Ethan Gilsdorf: Yes, I’m a big fan of the afternoon nap myself. It does wonders. I think. Especially as a writer. It can be a real recharge.

JC: Well, that’s encouraging to hear! What age are you?

EG: I am forty-eight. But I have a long history of napping.

JC: [Laughs] Winston Churchill, was a great napper, as you know.

EG: What was the reason for writing So, Anyway...?

JC: Twenty years ago I was thinking it would be fun to do an autobiography, because I’d like to think back over my life. And then I had lunch with Michael Caine at Christmas in Barbados, and he’d just written his first autobiography and he said how much he enjoyed it. I remember the phrase I think he said was, he said, “You reclaim parts of your life that you completely forgot.” And I thought, I loved the sound of that.

EG: You just turned 75. Were you tempted to write a memoir earlier in your career?

JC: [Writing it earlier,] the timing would in many ways have been more appropriate, but I don’t think I would have enjoyed it so much. Because what I’ve found, as you get older, you really worry about things less. You just don’t get thrown the way you used to when you’re young. And so my perspective, when I look back on events that I probably found upsetting at the time, is that I find it hard to take them seriously. You see what I mean? Because you really do worry much less about things as you get older.

EG: Well, you need that psychic distance. A certain amount of time has to pass so you can look back over your life with some perspective. That’s something I keep telling my writing students where I teach at GrubStreet here in Boston.

JC: Yeah, and I think it means that you write a happier book. You know what I mean? There’s not a great deal of bitterness in the book. Oddly enough there are moments I recall, like teachers that were unkind to me. That makes me angrier now than it did at the time, because I don’t think teachers should be unkind, you see what I mean? By and large, a lot of the other things that happened that used to upset me, from getting dumped by girlfriends to getting bad reviews, all that kind of thing, and none of it matters anymore, really. Now I giggle instead of feeling distraught and…worthless. And that’s lovely.

EG: What about the issue of writing about people who are still living. Did you fear at any moment their reaction to the way that they were portrayed, or to your version of the story? 

JC: No, because actually, I think I only write rudely about, I’m trying to think…what, six people? A couple of teachers. There’s two or three others I make a lot of fun of: the headmaster’s wife, you know, she really did frighten people. She was not a gentle person. But I was trying to be fair, you know. I write about my mother in a way quite critically, then I give her full credit for all of the things that she was good at. At the same time, I don’t write about her in a rant. I’m able to make most people laugh about it and so the absurdity of it. But I mean, there’s no question it was a very difficult relationship we had, and it had profound effect on me.

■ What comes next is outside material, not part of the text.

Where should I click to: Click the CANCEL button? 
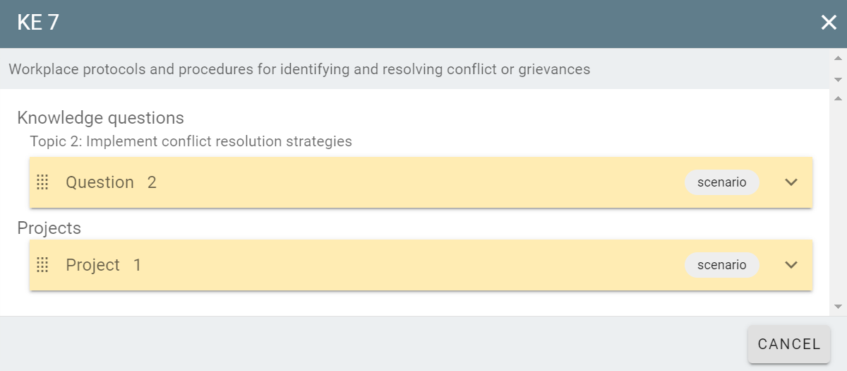pos(789,344)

EG: As a comic writer over your career, I’m guessing you’re used to primarily writing a script: dialogue, maybe a bit of stage direction, but maybe not all the other stuff that you need to create a believable world, in prose. Characterization, narration, dialogue, and so forth.

JC: You’re absolutely right. I helped a psychiatrist write a couple of books about psychology, Families and How to Survive Them. You will have noticed that they were written in dialogue form. I wasn’t sure when I sat down to write this. I thought, “What’s it gonna be like writing for the printed page?” I found it much easier than I was expecting. I just tried to tell the tale, and I tried to tell it in a very simple way, you know. I tried not to complicate anything. I found the narrative relatively easy and he said that I was good at dialogue and I thought, well, I pretty much knew I was good at dialogue.

EG: Did you base your memoir on your memory, or did you save a lot of your old scripts, notes, journals, over the years?

JC: I did! But one of the problems about getting divorced and having to pay alimony so much is, there’s been a lot of buying and selling of houses. And moving. And my papers are all over the bloody place. I was actually in a storage place in Santa Barbara on my birthday, which was last Monday. And I found some scripts there and I was absolutely thrilled to find the script of a movie that Graham Chapman and I wrote in ’67. I didn’t think there was another copy of that script anywhere left on the planet. And it’s an absolute perfect, pristine copy. I was really thrilled.

EG: You’ve done some wonderful presentations and videos about creativity. What is your secret to being so incredibly creative and productive over your long career?

JC: One of the reasons why I continue to be creative is because I’ve learned to rely on my unconscious much more than most people dare to do. And as a result, work has become more fun, less heavy lifting. But at the same time, still quite creative. The other day, for example, I was doing a speech in San Francisco on Monday about having the right attitude to mistakes, which is almost a starting point for being creative. And I couldn’t think how to finish it. And I spent about twenty minutes at my desk before I went to bed, and I thought, “That’ll be enough.” And so in the morning, I got up, got my coffee and within five minutes, I had the rest of the speech, ‘cause my unconscious had been working on it during the night.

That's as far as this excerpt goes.